For organizations in retail, e-commerce, and other sectors, insight into inventory turnover provides valuable information about the performance of their supply chain.
What is inventory turnover?
Inventory turnover, also known as the inventory turnover ratio, indicates how many times inventory is completely sold and replenished during a specific period.
When products are sold quickly, inventory turnover is high. When goods remain in storage for a long time, inventory turnover is lower.
Inventory turnover is used to gain insight into:
- The efficiency of inventory management
- Product demand
- Storage costs
- Capital tied up in inventory
- Supply chain performance
Good inventory turnover helps companies find the right balance between product availability and inventory costs.
How do you calculate inventory turnover?
The most commonly used formula for inventory turnover is:
Inventory Turnover = Cost of Goods Sold ÷ Average Inventory Value
The Cost of Goods Sold (COGS) refers to the total cost of the products sold during a given period.
The average inventory value is usually calculated by adding the opening inventory and closing inventory together and then dividing the result by two.
The formula for average inventory value is:
Average Inventory = (Opening Inventory + Closing Inventory) ÷ 2
By combining both calculations, you obtain a clear picture of how quickly inventory moves through your organization.
Inventory turnover calculation example
Suppose a company sells €1,000,000 worth of goods in one year.
The inventory value is:
- Opening inventory: €180,000
- Closing inventory: €220,000
The average inventory value is therefore:
€200,000
The inventory turnover is then:
€1,000,000 ÷ €200,000 = 5
The inventory turnover in this example is therefore 5.
This means that the entire inventory is sold and replenished an average of five times per year.
What is a good inventory turnover?
There is no universal benchmark for good inventory turnover. It varies by industry, product category, and business model.
Retail and e-commerce companies often have higher inventory turnover than organizations dealing with specialized or slow-moving products.
In general:
- Low inventory turnover may indicate excess inventory or limited demand.
- Healthy inventory turnover indicates an efficient balance between demand and inventory levels.
- Very high inventory turnover may indicate inventory levels that are too low and an increased risk of stock shortages.
It is therefore important to always evaluate inventory turnover within the context of your own market and product range.

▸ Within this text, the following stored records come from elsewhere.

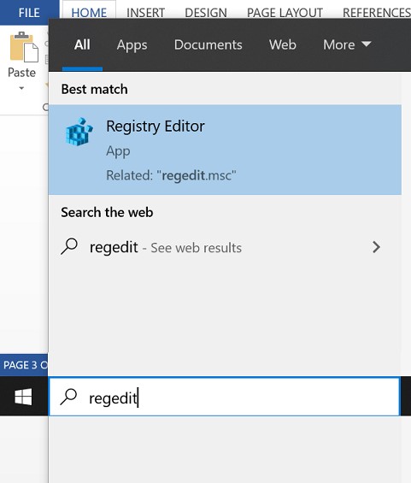
Task: Open the PAGE LAYOUT ribbon tab
Action: pos(285,13)
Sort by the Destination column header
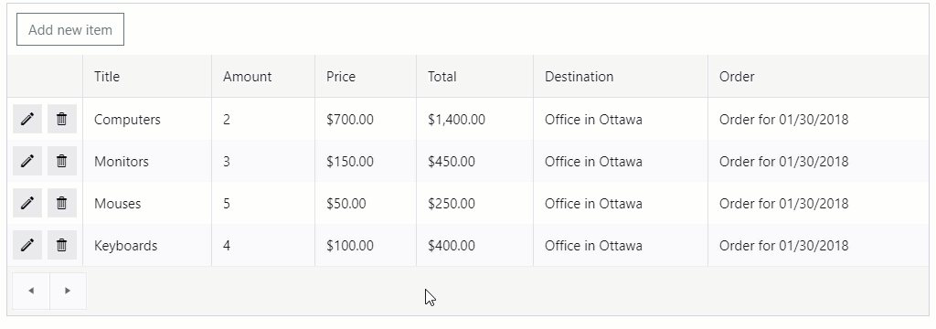936x329 pixels. click(621, 77)
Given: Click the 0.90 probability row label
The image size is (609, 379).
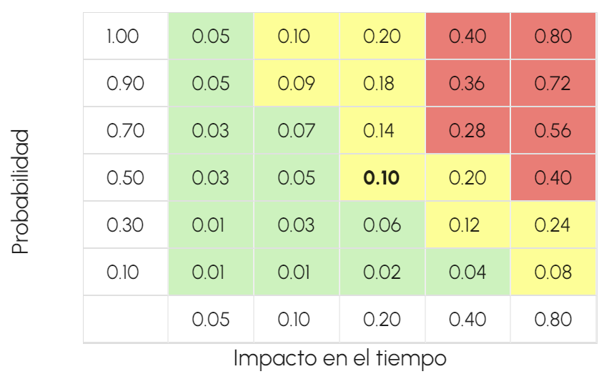Looking at the screenshot, I should pos(125,84).
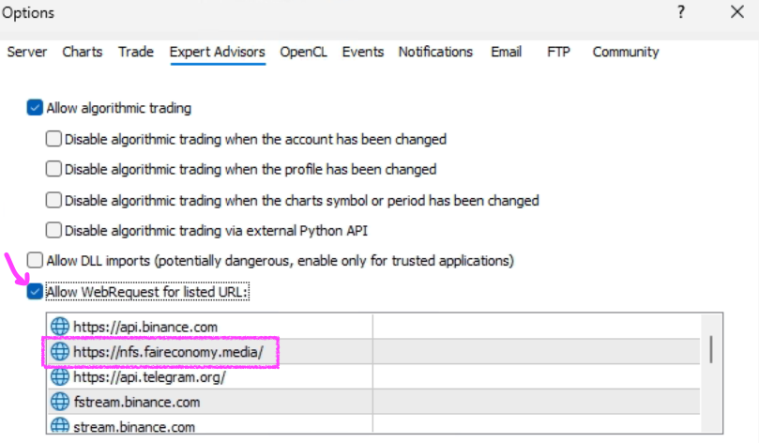Enable disable-trading when profile changed
This screenshot has height=443, width=759.
point(53,170)
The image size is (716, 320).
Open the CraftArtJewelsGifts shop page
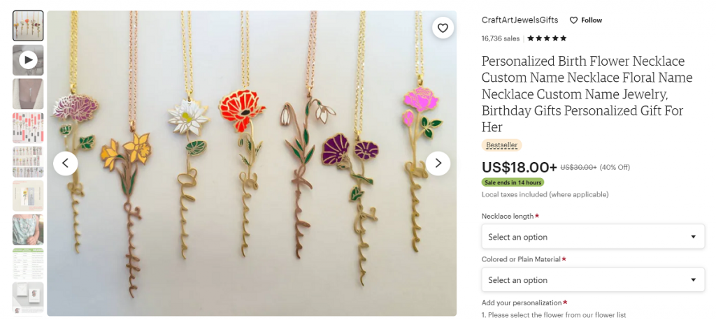point(520,20)
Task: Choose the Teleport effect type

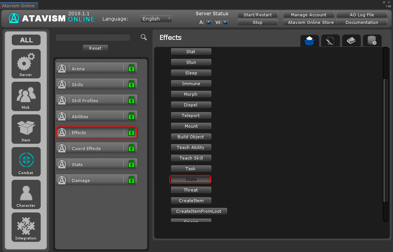Action: 191,116
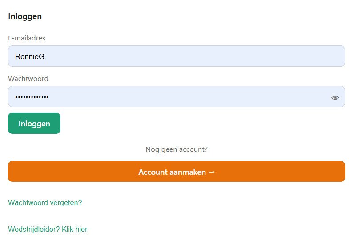The height and width of the screenshot is (242, 354).
Task: Show the password with the eye icon
Action: 335,97
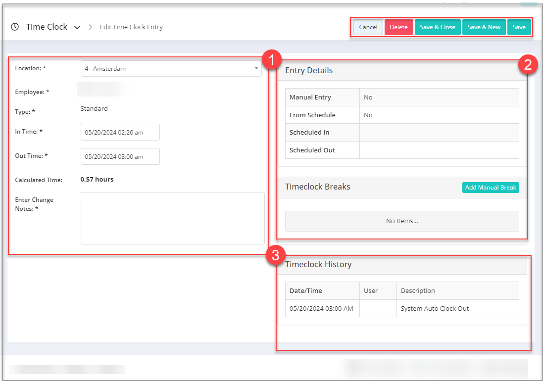Select the System Auto Clock Out history row

tap(435, 308)
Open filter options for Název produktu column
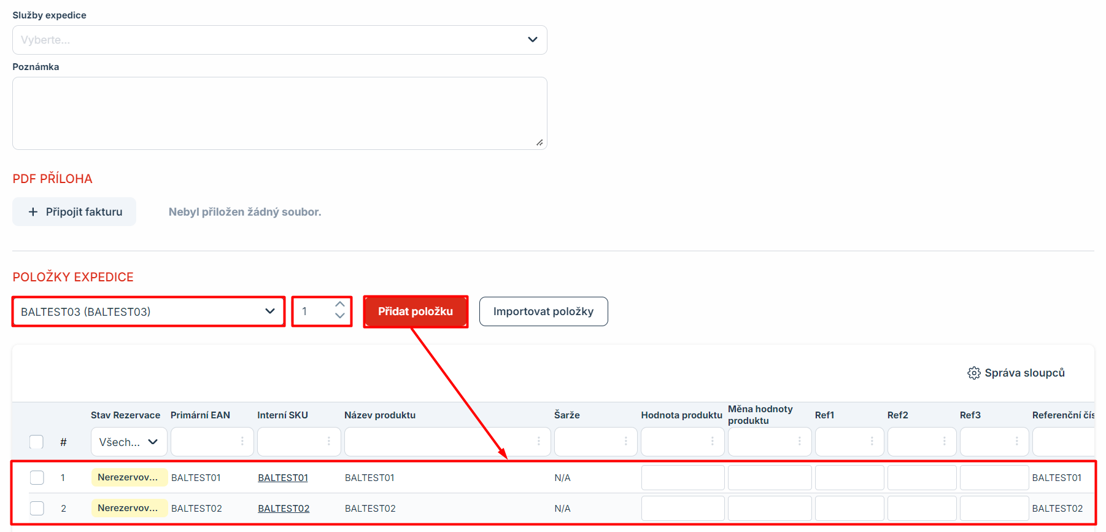This screenshot has height=532, width=1106. [x=539, y=441]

Why is inventory turnover important?
Inventory turnover affects multiple parts of the supply chain.
Lower storage costs
Products that remain in storage for a shorter period require less warehouse space and result in lower storage costs.
Better cash flow
Higher inventory turnover means less capital is tied up in inventory. This creates more financial flexibility for investments and growth.
Lower risk of obsolescence
Particularly in sectors such as fashion, retail, and technology, products can quickly become obsolete. Healthy inventory turnover helps reduce this risk.

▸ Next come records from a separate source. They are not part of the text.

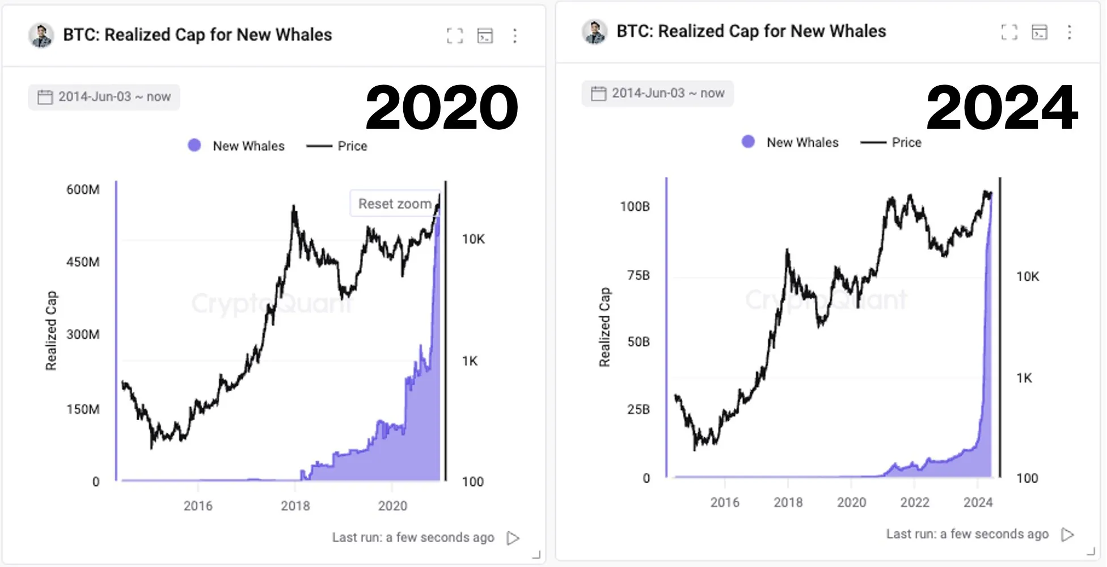Expand the 2020 chart to fullscreen
Image resolution: width=1107 pixels, height=567 pixels.
(454, 36)

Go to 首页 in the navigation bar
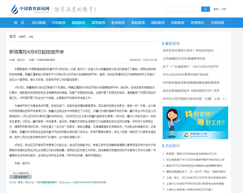(x=19, y=23)
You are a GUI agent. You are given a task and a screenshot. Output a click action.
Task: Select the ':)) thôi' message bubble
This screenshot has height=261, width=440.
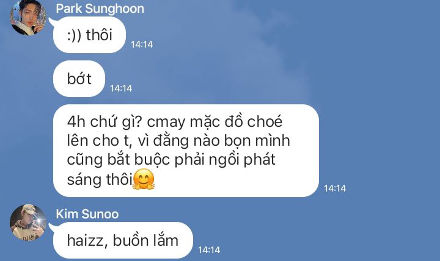[x=89, y=35]
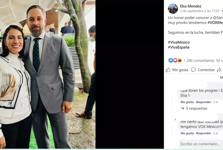Open the #VOXMe hashtag link
The height and width of the screenshot is (150, 223).
point(215,23)
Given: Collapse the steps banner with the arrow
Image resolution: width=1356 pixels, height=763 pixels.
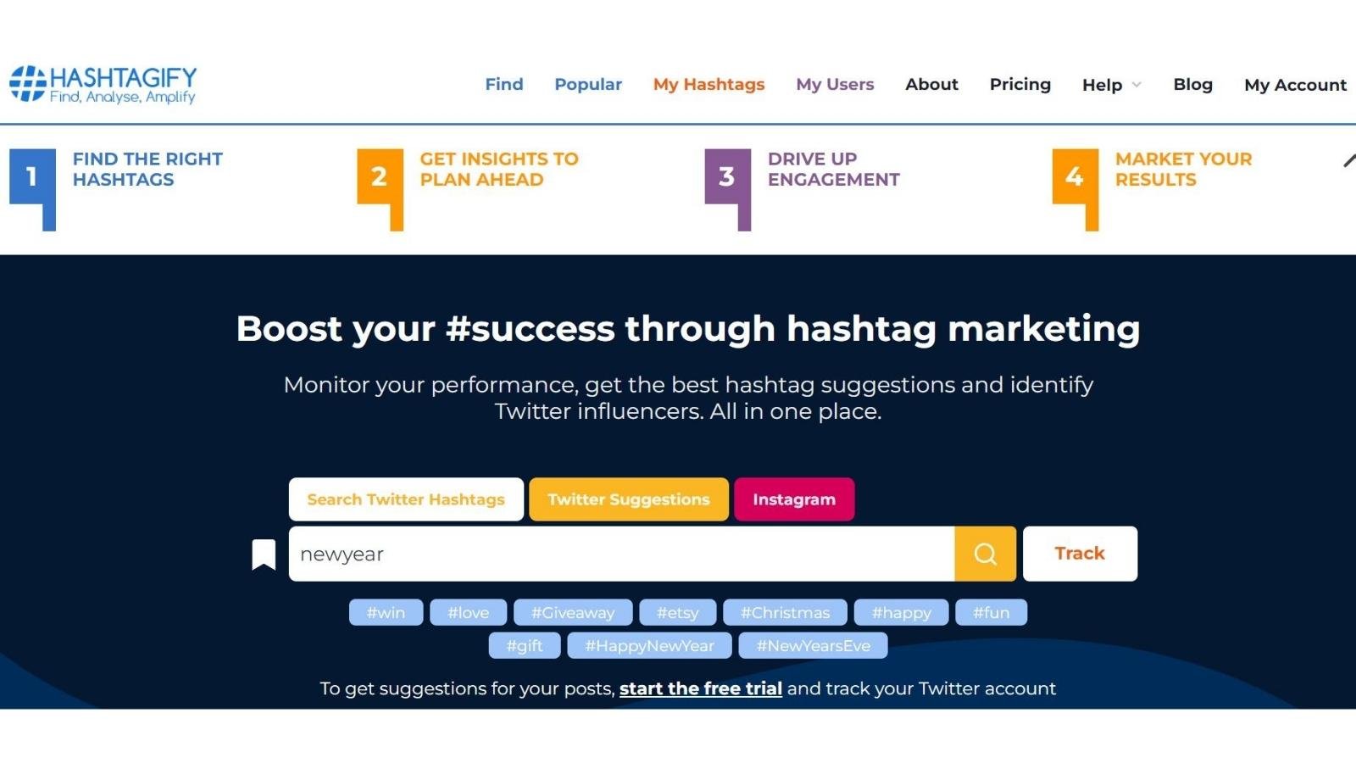Looking at the screenshot, I should pyautogui.click(x=1349, y=160).
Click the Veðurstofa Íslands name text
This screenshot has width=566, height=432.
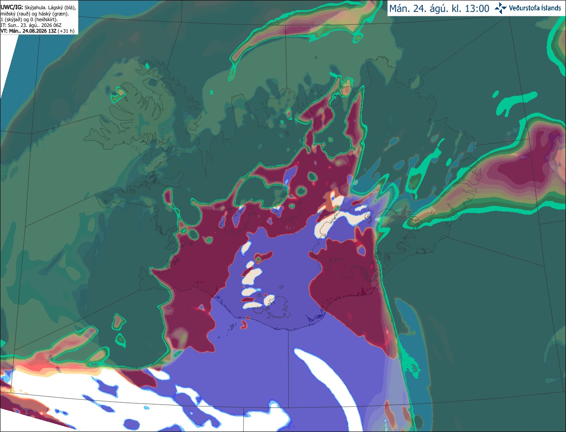click(536, 8)
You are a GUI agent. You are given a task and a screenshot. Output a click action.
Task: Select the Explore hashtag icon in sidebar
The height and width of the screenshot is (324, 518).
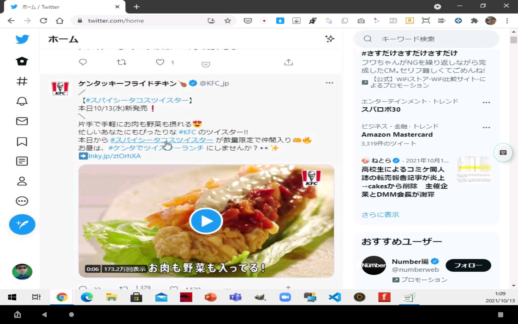pos(22,81)
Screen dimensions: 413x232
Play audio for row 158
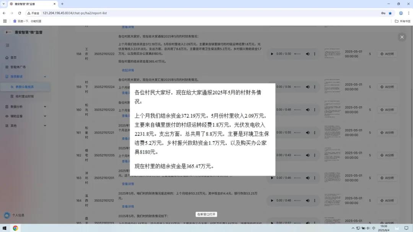[x=272, y=54]
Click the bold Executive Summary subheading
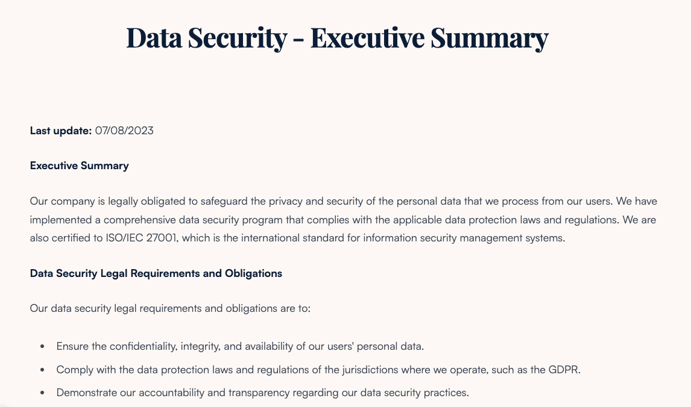This screenshot has height=407, width=691. pos(79,166)
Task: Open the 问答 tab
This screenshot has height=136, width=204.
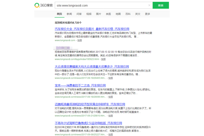Action: click(79, 14)
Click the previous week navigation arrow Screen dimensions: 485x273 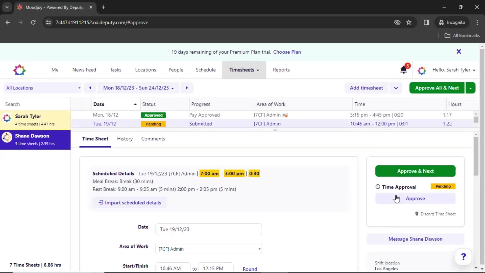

More insight into performance
Inventory turnover shows which products perform well and which items may be occupying too much storage space.
How can you improve inventory turnover?
Improving inventory turnover starts with gaining better insight into demand patterns and inventory levels.

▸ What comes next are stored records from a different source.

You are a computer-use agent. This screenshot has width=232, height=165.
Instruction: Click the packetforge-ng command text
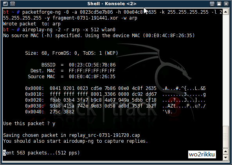41,12
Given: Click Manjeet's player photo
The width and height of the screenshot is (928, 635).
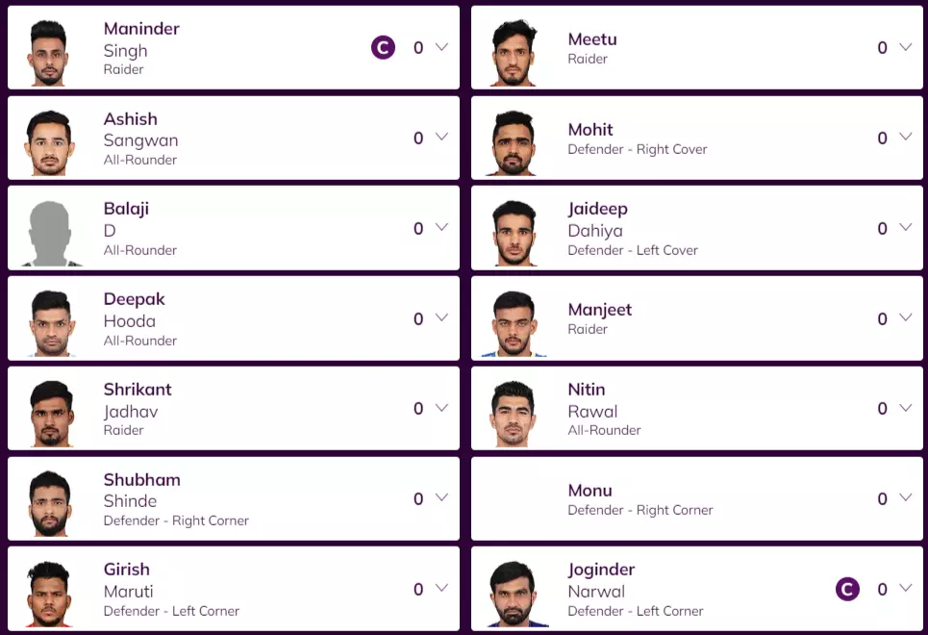Looking at the screenshot, I should [514, 321].
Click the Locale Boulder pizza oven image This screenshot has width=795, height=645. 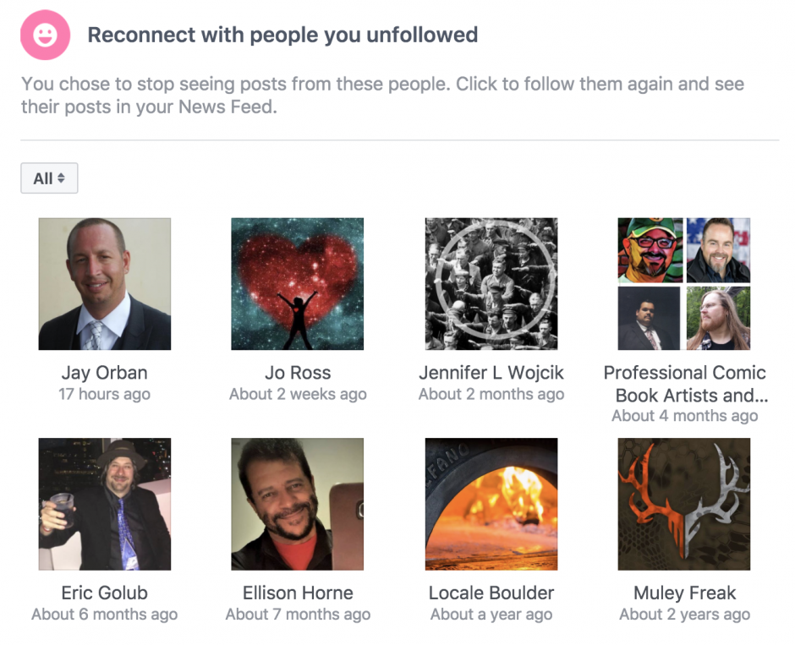491,504
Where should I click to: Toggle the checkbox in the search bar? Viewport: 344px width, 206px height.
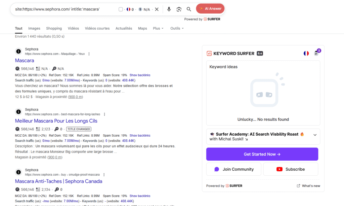coord(121,9)
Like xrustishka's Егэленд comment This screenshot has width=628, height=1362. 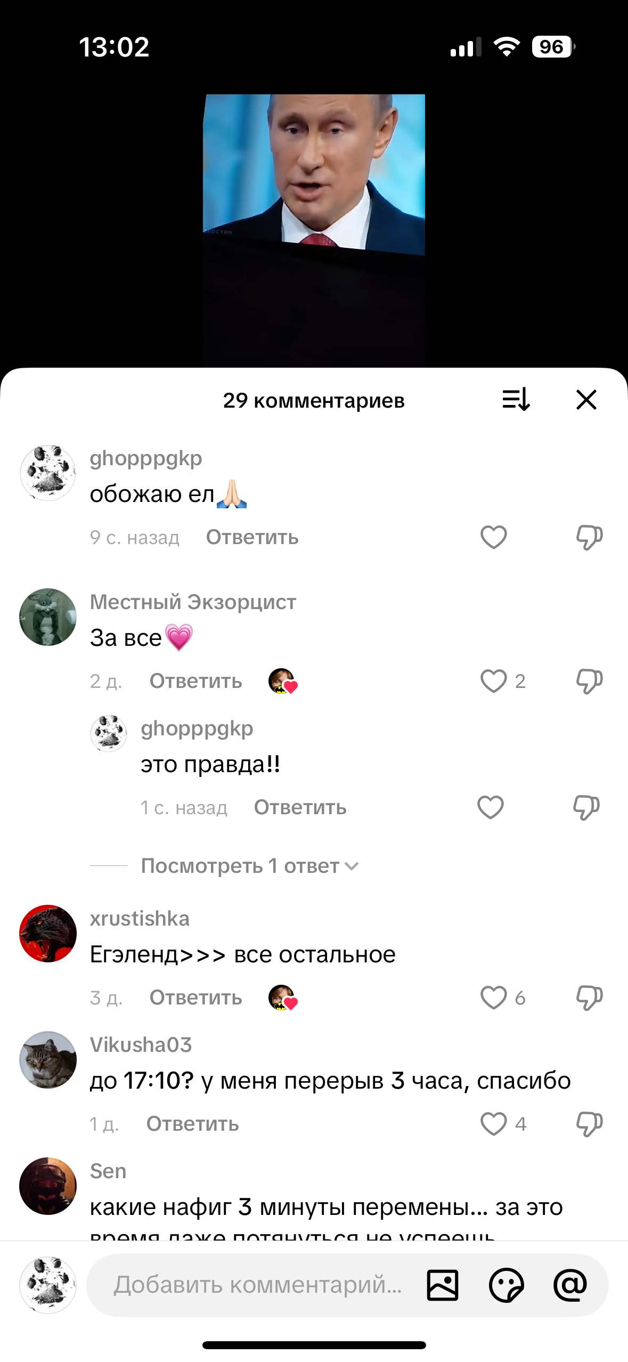[493, 998]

Optimize inventory management
Up-to-date inventory data helps prevent excess inventory. Professional warehousing supports companies in managing and monitoring inventory flows.
Improve demand forecasting
By analyzing historical data and sales trends, inventory levels can be better aligned with actual demand.
Reduce slow-moving inventory
Regular analyses help identify products with low turnover in a timely manner.
Increase operational efficiency
Professional fulfillment services can contribute to more efficient order processing and better inventory availability.
How does a logistics partner support this?
Inventory management is becoming increasingly complex due to expanding product assortments, international distribution, and higher customer expectations. As a result, it is becoming increasingly important to have insight into inventory performance and to continuously optimize inventory levels.
A logistics partner can provide support with real-time inventory management, efficient warehousing processes, and clear reporting. This creates greater control over inventory levels and the flow of goods.
Many organizations therefore choose integrated solutions such as contract logistics. By aligning warehousing, order processing, and distribution, a more efficient supply chain is created with greater control over inventory performance.
Inventory turnover is therefore not only a financial KPI but also an important indicator of the health and efficiency of your logistics processes.